But if your eye is caught only by Colbert's narcissistic cover, you are either missing out on a vital piece of cultural criticism or dumb enough to be part of the problem yourself.

Several of Jacoby's contentions are worth considering with respect to the current intellectual climate on Penn's campus.

Her most disturbing allegations deal with the death of discourse outside the classroom: "The late-night and all-night conversations that were such a staple of student life for generations have given way to whatever individual experiences are going on in rooms where everyone is online or in an iPod cocoon," she wrote.

Jacoby's two pet peeves - computers and iPods - highlight the absence of her pets: conversations and books. Indeed, the national decline of reading leads to Jacoby's most despondent moments: "The nation's memory and attention span may already have sustained so much damage that they cannot be revived." When an NEA study in 2002 found that less than half of American adults had read a work of fiction or poetry within the preceding year, it's hard not to agree.

But what's the prognosis for our own Ivy-garnished community? Reading, it turns out, is the second-most popular interest of the 38,822 members of the UPenn Facebook network.

The books they're reading, however, are a mixed bag, ranging from the unabashedly populist (No. 1 Harry Potter) to the hopelessly romantic (No. 7 Pride and Prejudice). Interspersed are classics (No. 2 The Great Gatsby), trash (No. 3 Angels and Demons) and even one selection of nonfiction (No. 8 Freakonomics) - unless you're one of those folks who includes The Bible (No. 10) in the last category.

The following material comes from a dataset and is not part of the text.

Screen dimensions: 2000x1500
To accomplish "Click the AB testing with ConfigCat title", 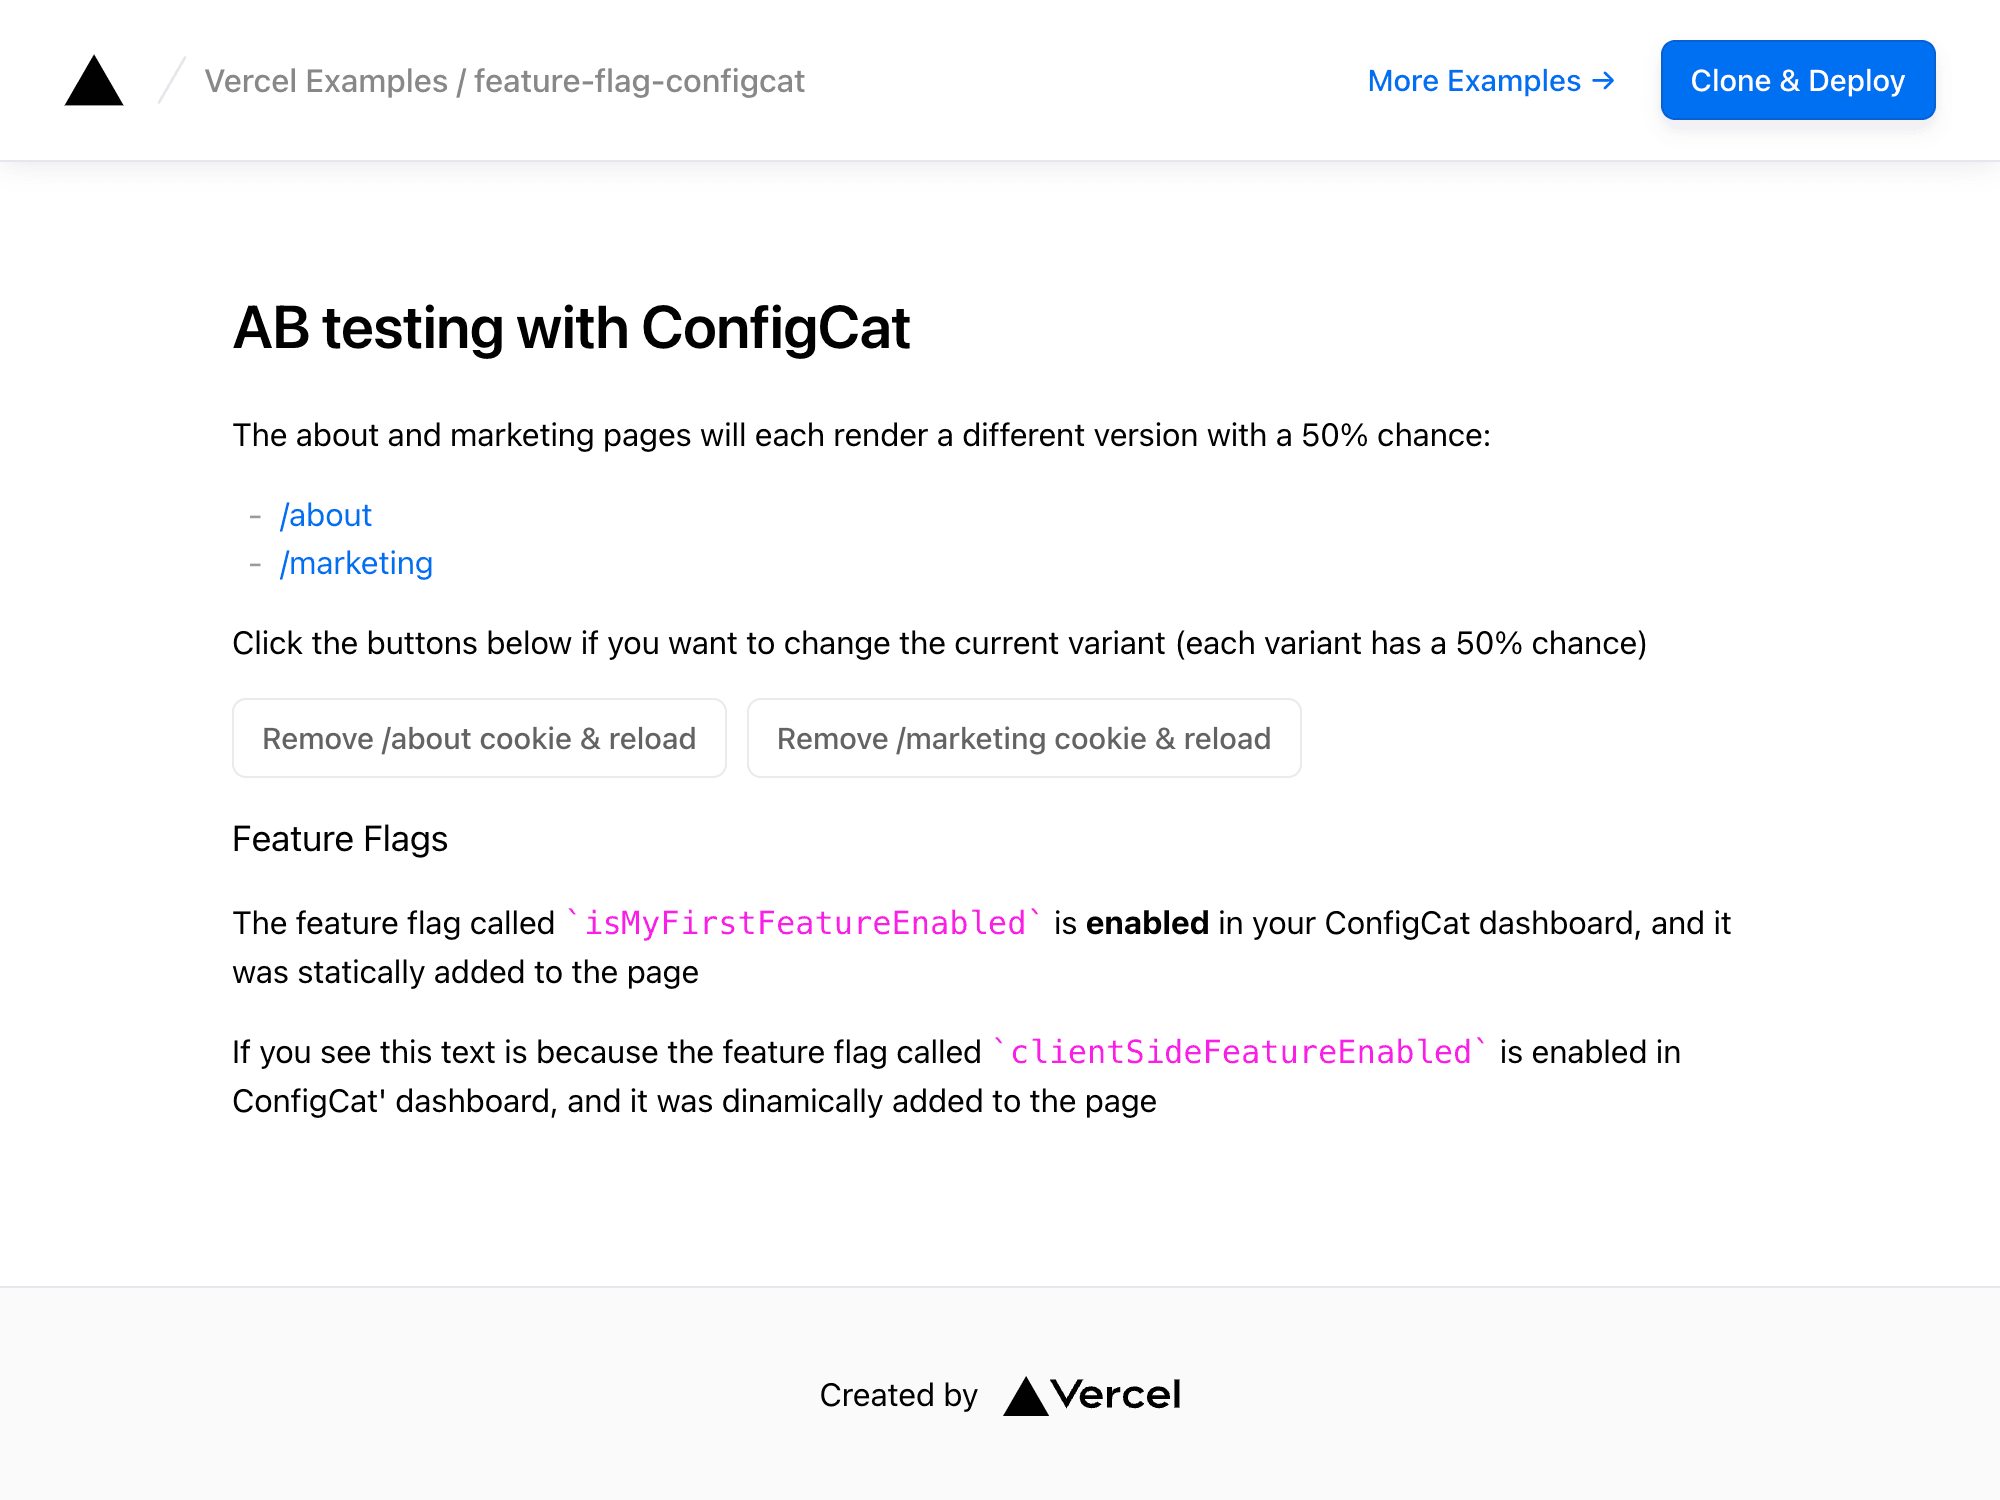I will [571, 328].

Of course, this method isn't scientific, but it still makes for fun observational studies like the one performed by Cal Tech grad-student Virgil Griffith. His "Booksthatmakeyoudumb" Web site graphs the correlation between the favorite books listed on a college's Facebook network and that college's mean SAT score.

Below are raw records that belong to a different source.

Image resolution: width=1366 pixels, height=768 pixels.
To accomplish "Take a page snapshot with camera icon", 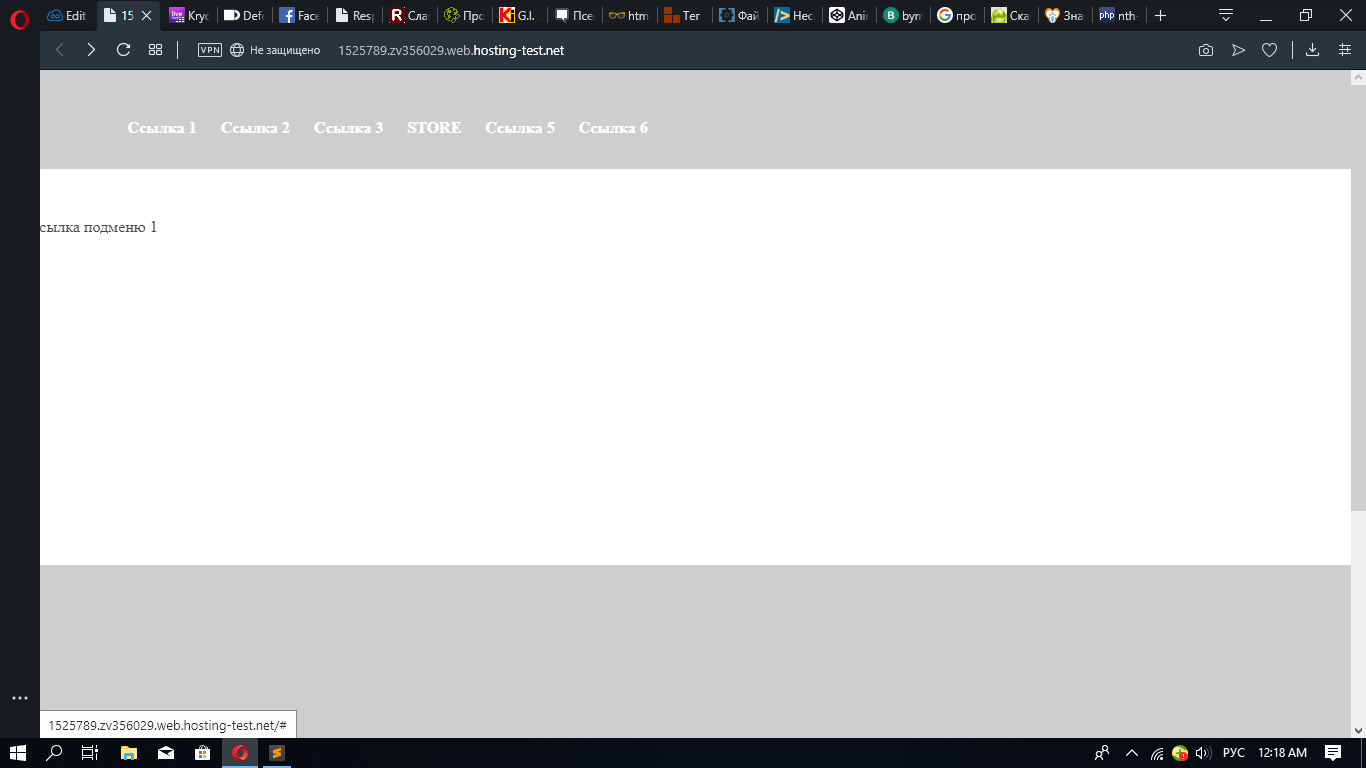I will tap(1206, 50).
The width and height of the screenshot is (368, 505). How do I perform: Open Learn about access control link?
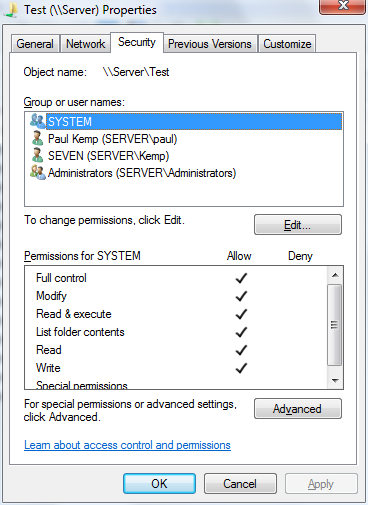[x=127, y=445]
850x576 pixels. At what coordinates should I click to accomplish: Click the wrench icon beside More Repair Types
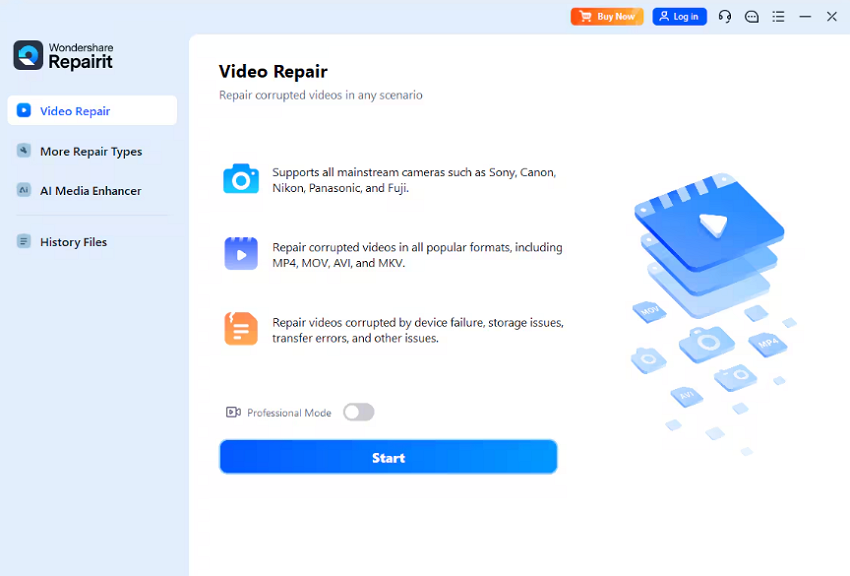pos(24,150)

Griffith then assigned each book an adjusted SAT score out of 1600. Penn ranked 16th among U.S. schools, dragged down by The Count of Monte Cristo (1066) but buoyed by Freakonomics (1275). The overall lesson? Read more Nabokov: Lolita is the "smartest" book on today's campuses. Incidentally, the Kelly Writers House (my workplace) will be hosting a marathon reading of Lolita on March 27. I'll be there - and I haven't even read it.

Even a mustard seed of self-motivation can blossom into a lifetime of reading and inquiry when combined with the fertile academic climate at Penn.

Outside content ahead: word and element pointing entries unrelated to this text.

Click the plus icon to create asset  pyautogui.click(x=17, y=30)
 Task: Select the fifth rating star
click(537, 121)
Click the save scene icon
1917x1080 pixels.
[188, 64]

Each research paper should lead to other texts; each assigned reading to related works of interest.

Forming reading habits can be hard, but for me at least, they're well worth it. But surveys of students from Penn and surrounding schools also gave me a more nuanced picture of the situation on college campuses, of the constraints of time and work, of the very real need to be "brainless" sometimes.

"I like writing analytical essays, but in my leisure time, I kind of like to tune out," said Drexel sophomore Holly Conrad. "I just had a conversation today with a friend who kind of made fun of me for not wanting to think while I read."

Ironically, a fuller exploration will have to wait. Jacoby laments the MTV mentality common in today's print media. Case in point: The Daily Pennsylvanian's editorial page recently slashed its target length for a column from 750 to 600 words. This soundbyte's over.